## INSTRUCTIONS TO FOLLOW
Print every line from the one containing "Citar (64, 447)" down to the one containing "Voltar ao topo (91, 2041)", both included, word for word.

[start RECORDS FOR THIS TASK]

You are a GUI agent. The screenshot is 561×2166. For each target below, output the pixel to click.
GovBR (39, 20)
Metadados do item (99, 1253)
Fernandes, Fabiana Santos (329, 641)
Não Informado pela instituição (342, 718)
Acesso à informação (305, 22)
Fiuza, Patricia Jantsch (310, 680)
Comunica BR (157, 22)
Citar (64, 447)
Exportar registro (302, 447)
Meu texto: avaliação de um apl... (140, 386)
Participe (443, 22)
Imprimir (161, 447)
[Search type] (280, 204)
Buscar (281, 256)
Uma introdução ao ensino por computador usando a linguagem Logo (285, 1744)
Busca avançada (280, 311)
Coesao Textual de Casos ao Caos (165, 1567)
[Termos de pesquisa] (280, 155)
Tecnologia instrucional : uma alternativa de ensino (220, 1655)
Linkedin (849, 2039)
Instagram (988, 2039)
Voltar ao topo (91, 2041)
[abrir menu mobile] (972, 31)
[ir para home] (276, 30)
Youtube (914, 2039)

[end RECORDS FOR THIS TASK]

## RESPONSE FOR THIS EXERCISE
Citar (64, 447)
Exportar registro (302, 447)
Meu texto: avaliação de um apl... (140, 386)
Participe (443, 22)
Imprimir (161, 447)
[Search type] (280, 204)
Buscar (281, 256)
Uma introdução ao ensino por computador usando a linguagem Logo (285, 1744)
Busca avançada (280, 311)
Coesao Textual de Casos ao Caos (165, 1567)
[Termos de pesquisa] (280, 155)
Tecnologia instrucional : uma alternativa de ensino (220, 1655)
Linkedin (849, 2039)
Instagram (988, 2039)
Voltar ao topo (91, 2041)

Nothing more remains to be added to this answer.